Sometimes it can be nice to romanticize the marketing process. We can imagine marketers, wired on caffeine at ten at night coming up with some crazy idea, some gut feeling and dialing up the prospect on a whim and getting that magical conversion as if it simply fell from the sky. Of course, reality is far less exciting, which is why every marketing department, no matter large or small, needs some sort of marketing proofing process.
This process sees a piece of content or information from creation to delivery and when optimized, it can make the sales process more transparent, efficient and effective. It isn't glamorous, but it's necessary. What the proofing process itself requires:
Back-End Prospect Information
First off, the process must coordinate the foundational components of your inbound marketing strategy: back-end prospect data and prospect-facing content. Organizations must determine 1) Who owns this content? 2) Who creates the content? 3) Who can access/edit the content? and 4) Who delivers the content?
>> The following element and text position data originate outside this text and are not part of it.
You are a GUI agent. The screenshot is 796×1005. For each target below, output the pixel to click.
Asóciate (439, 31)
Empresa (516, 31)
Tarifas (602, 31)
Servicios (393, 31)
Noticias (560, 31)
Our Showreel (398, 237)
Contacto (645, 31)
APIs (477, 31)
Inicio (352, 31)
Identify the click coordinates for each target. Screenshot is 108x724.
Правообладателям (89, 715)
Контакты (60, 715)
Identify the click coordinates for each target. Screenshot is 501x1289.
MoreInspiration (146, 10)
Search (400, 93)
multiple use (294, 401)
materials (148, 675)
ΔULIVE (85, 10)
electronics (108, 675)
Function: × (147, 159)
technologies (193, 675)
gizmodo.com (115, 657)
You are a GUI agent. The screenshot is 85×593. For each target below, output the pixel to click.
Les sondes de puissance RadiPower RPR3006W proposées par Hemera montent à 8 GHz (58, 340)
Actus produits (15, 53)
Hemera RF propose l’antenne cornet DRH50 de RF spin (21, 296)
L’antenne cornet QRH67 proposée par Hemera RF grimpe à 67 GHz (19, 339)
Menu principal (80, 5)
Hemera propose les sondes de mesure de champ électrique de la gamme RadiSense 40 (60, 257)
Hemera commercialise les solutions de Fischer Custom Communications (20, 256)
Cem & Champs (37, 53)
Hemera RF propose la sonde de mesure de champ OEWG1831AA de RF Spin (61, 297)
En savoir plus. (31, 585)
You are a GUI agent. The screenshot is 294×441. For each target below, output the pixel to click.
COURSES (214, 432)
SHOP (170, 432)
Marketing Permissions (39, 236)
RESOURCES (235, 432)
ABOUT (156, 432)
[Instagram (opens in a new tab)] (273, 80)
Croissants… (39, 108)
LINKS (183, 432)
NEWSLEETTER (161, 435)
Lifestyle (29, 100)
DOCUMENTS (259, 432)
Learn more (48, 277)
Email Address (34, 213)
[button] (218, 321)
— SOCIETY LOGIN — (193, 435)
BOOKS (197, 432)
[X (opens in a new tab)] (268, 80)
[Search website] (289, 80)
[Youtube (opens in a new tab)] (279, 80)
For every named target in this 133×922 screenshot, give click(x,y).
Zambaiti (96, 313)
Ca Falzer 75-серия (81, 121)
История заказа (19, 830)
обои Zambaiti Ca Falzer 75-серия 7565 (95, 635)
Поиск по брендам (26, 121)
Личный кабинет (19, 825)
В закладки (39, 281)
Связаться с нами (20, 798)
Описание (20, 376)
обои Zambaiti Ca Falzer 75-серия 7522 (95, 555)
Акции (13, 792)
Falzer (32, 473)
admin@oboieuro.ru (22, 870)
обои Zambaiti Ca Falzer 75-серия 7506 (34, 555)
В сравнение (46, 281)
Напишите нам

Let's look at the first piece of the equation: back-end prospect data. This information is not customer-facing, but rather vital in-house data that will influence the kind of content the prospect will see. Examples include:
- Prospect dossiers. These should be consistent across the department and include things like demographics, activity logs and obstacles to conversion. Naturally these things will be tracked in your CRM system.
- Marketing plans. You'll write up specific deliverables based on where the prospect is in the sales cycle. For example, if the prospect is at the "top" of the customer funnel -- the "awareness" phase -- content like white papers, ebooks, and how-to videos are applicable. If they're towards the end of the funnel, you'll assign deliverables like free trials, live demos and consultations. This schedule should be consistent and trackable.
Ownership and Editing of Prospect-Facing Content
Now that you have a process-oriented approach towards unique prospect needs, you need to coordinate these efforts with the deliverables themselves: the customer-facing content you create, content like the aforementioned white papers, ebooks, etc. This component should define who creates, coordinates, and edits the following:
- Editorial calendar creation.
- Blog, white paper, eBook writing.
- Content approval process (e.g. marketer agrees to send a prospect a specific eBlast).
- eBlastcreation and sending.
- Comment solicitation (e.g. if a marketer finds the content unconvincing, how does this process play out).
The key element of this step, once again, is the editing of the content itself before it goes to be proofed. The editor will suggest tweaks, thematic concepts, visual ideas, tighten up the data, etc. They will not do the actual proofreading; that's the final step.
Who Proofs the Content?
The best advice here is also the simplest: have an experienced in-house proofreader to check all content before it goes out. Proofreaders will check the content for grammatical and formatting errors, misspellings and proper punctuation. Also make sure to have an in-house style guide that the editor can work from.